The U.S. Supreme Court on Monday upheld a Mississippi law in a ruling that will allow more than a dozen states to count mail-in ballots that arrive after Election Day. This deals a blow to President Donald Trump’s efforts to federalize state elections and limit mail-in ballot counting.
The nation’s highest court ruled 5-4 in favor of Mississippi Secretary of State Michael Watson, who was forced to defend the lawsuit as the administrator of the state’s elections. The state Legislature enacted a law in 2020 during the COVID-19 pandemic to give voters a grace period for mailing their ballots.
Justice Amy Coney Barrett, writing for the majority, said federal law only requires voters to cast their ballots by Election Day, but it does not require election officials to receive the ballots by that date.
“In sum, the election-day statutes require the electorate’s choice to be made on election day,” Barrett wrote. “That occurs so long as election day is the deadline for individuals to vote — as it is in Mississippi.”
READ MORE: U.S. Supreme Court agrees to hear Mississippi mail-in ballots case

In 2024, the Mississippi Republican Party, the Republican National Committee, a Mississippi voter and a county election official filed the federal lawsuit challenging the five-day window. The state Libertarian Party filed a similar lawsuit a few weeks later, which was combined with the first.
The parties argued that the state law conflicted with the federal law setting the Tuesday after the first Monday in November as the “election day.”
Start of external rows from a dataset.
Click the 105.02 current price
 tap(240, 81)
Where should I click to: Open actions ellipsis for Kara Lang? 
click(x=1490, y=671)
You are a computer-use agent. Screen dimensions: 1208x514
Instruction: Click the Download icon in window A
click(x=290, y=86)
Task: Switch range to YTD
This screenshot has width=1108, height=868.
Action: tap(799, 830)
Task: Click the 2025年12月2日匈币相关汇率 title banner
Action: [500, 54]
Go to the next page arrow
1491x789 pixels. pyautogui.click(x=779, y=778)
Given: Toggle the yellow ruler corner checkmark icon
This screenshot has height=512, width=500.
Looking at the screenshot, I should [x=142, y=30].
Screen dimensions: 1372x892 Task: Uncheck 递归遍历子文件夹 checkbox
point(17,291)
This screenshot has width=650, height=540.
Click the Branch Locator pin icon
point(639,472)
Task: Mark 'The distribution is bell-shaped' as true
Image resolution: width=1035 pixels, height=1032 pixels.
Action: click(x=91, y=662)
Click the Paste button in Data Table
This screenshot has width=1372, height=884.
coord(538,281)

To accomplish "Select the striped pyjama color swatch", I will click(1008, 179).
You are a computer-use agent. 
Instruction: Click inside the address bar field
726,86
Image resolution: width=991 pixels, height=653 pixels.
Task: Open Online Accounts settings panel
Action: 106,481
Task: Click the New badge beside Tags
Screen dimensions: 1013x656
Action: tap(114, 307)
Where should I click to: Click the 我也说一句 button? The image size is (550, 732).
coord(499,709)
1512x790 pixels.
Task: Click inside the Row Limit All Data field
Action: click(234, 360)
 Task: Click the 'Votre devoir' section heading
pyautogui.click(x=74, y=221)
U.S. District Judge Louis Guirola Jr., a George W. Bush-appointed judge, initially ruled last year in Gulfport that there was no conflict between the state and federal laws. But a three-judge panel of the New Orleans-based 5th Circuit Court of Appeals later reversed him, and the full court declined to rehear the case.
Republican Attorney General Lynn Fitch’s office defended the state in court and told Mississippi Today in a statement that, since the Supreme Court affirmed the principle of federalism, she is hopeful that the Mississippi Legislature will now amend the state law that prompted the litigation and “require absentee ballots be received on the same day ballots are cast at the polling place.”
“President Trump is right to prioritize improving public trust in our elections,” Fitch said.
Fitch was defending the position of Republican Watson against the national Republican Party. In a statement, Watson said the ruling confirms that laws regulating voting are to be made by Congress or, in its absence, state legislatures.
“While I oppose the practice of counting ballots received after Election Day, the principle of federalism is a core tenet of my conservatism,” Watson said. “I deeply value the rights of states to govern themselves, including the administration of elections, so long as they do not conflict with federal law.”
Republican Gov. Tate Reeves also called on the Legislature to change the law during the next legislative session and said he disagrees with the court’s decision.
“But just because the Court ruled the practice constitutional, doesn’t mean we should allow it in our state,” Reeves said.
Jade Craig, an assistant professor of law at the University of Mississippi, called the court’s decision “a win for states’ rights and democracy in terms of states having the authority to set their own voting parameters.”
“It is a real relief and a great achievement for Mississippi and all the states that have similar laws that provide for mail-in voting,” Craig said.
Craig said it was a surprise that a Mississippi voting law was challenged, seemingly setting up an intraparty conflict between Republican state officials and the national party. But the decision establishes that both red and blue states have “a shared set of problems that the Court is responsible for addressing in ways that are equitable across the country,” Craig said.
Bradley Heard, deputy legal director for the Southern Poverty Law Center, said “common sense prevailed today.”
“When a voter mails a ballot postmarked by Election Day and it arrives within the allotted window of time, they have done what the law requires — laws which have been on the books since as early as the Civil War. Votes cast by mail are valid votes, and all valid votes should be counted,” Heard said.
In an emailed statement, Republican National Committee Chairman Joe Gruters accused Democrats of “inviting chaos at the ballot box” and urged Congress to pass the Safeguard American Voter Eligibility, or SAVE America Act, a Trump-backed proposal that Republicans say will improve election integrity.
“Republicans are not going to be deterred by this decision, and the RNC will keep fighting to have elections end on Election Day as Americans want,” Gruters said.